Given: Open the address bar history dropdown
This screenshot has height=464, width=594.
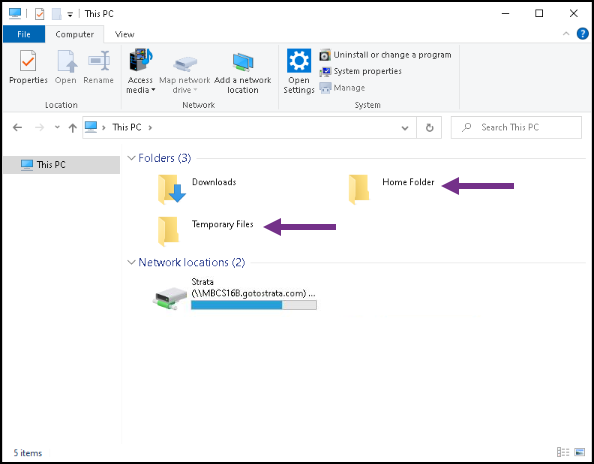Looking at the screenshot, I should tap(405, 128).
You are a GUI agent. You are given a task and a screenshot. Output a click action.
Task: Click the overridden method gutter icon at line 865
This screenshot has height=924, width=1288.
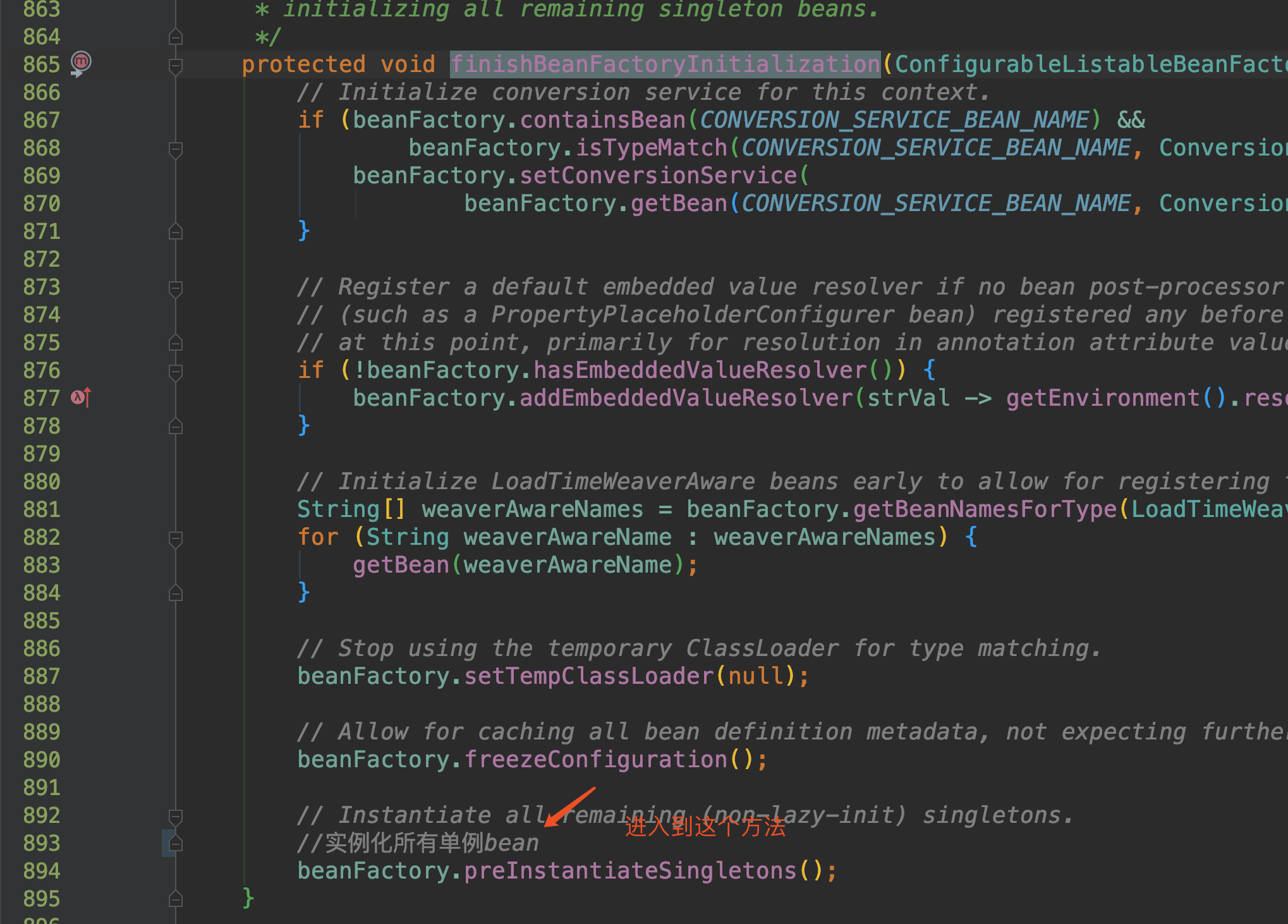point(81,63)
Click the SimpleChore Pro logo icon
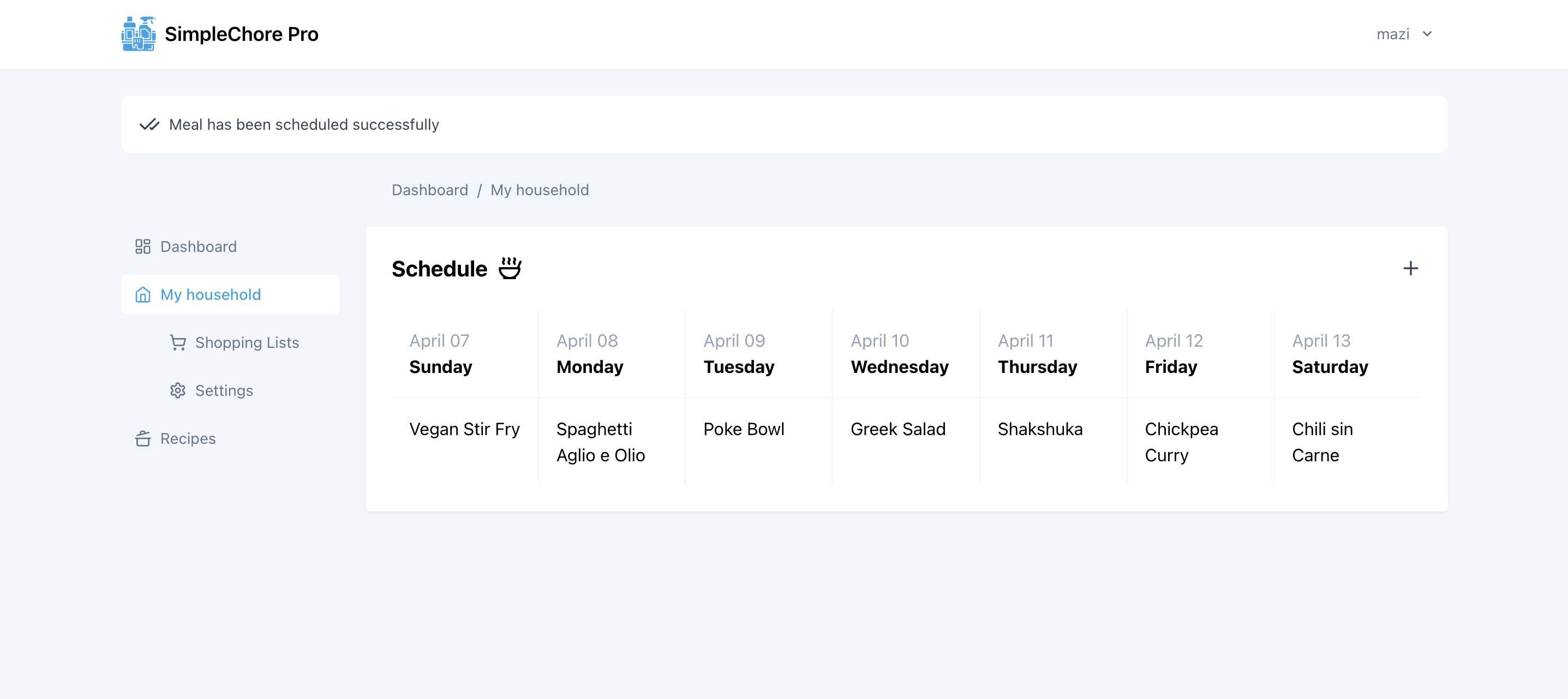The width and height of the screenshot is (1568, 699). (138, 34)
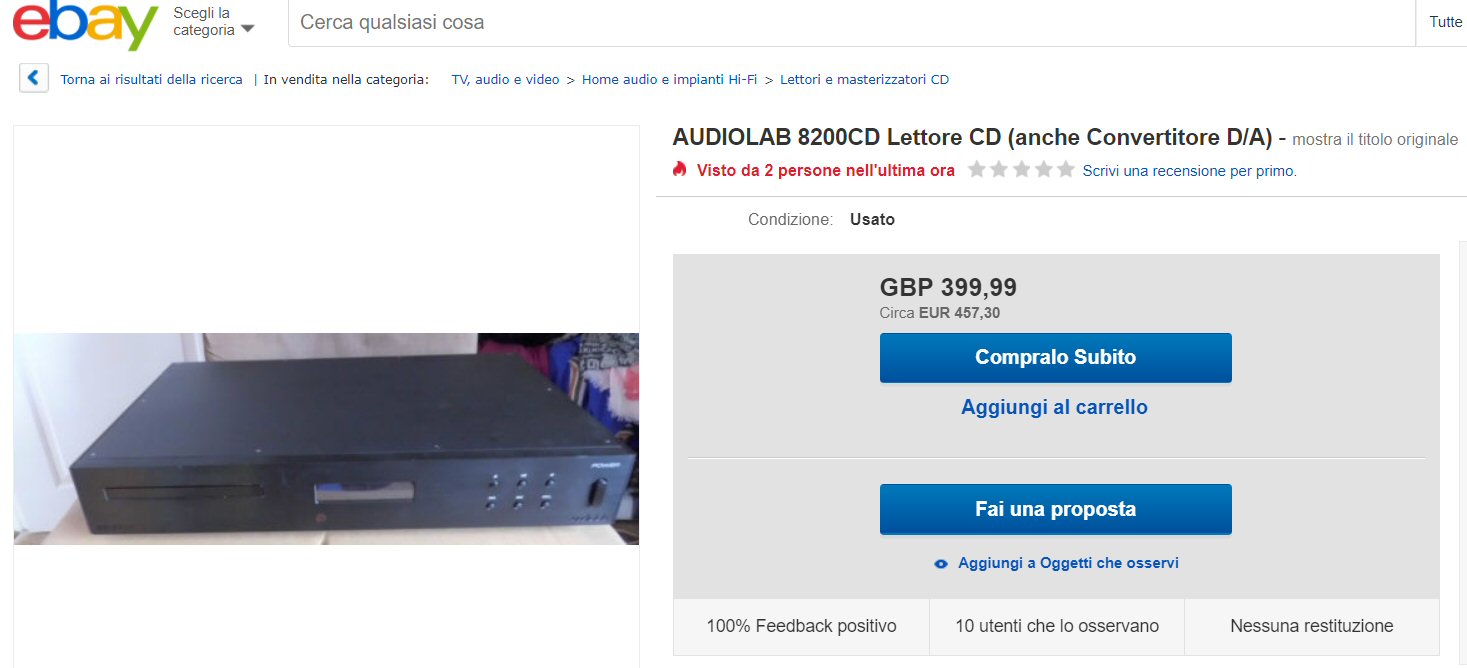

• _WORK TO COMPLETE_:
Output the rows above again word for word, leaving out the pictures.

• _THE RESULT_:
Given: Open the address bar history dropdown
This screenshot has height=464, width=594.
Looking at the screenshot, I should tap(405, 128).
You are a GUI agent. You are given a task and a screenshot. Output a click action.
Task: Click the overridden method gutter icon at line 865
This screenshot has height=924, width=1288.
point(81,63)
Click the SimpleChore Pro logo icon
The width and height of the screenshot is (1568, 699). (138, 34)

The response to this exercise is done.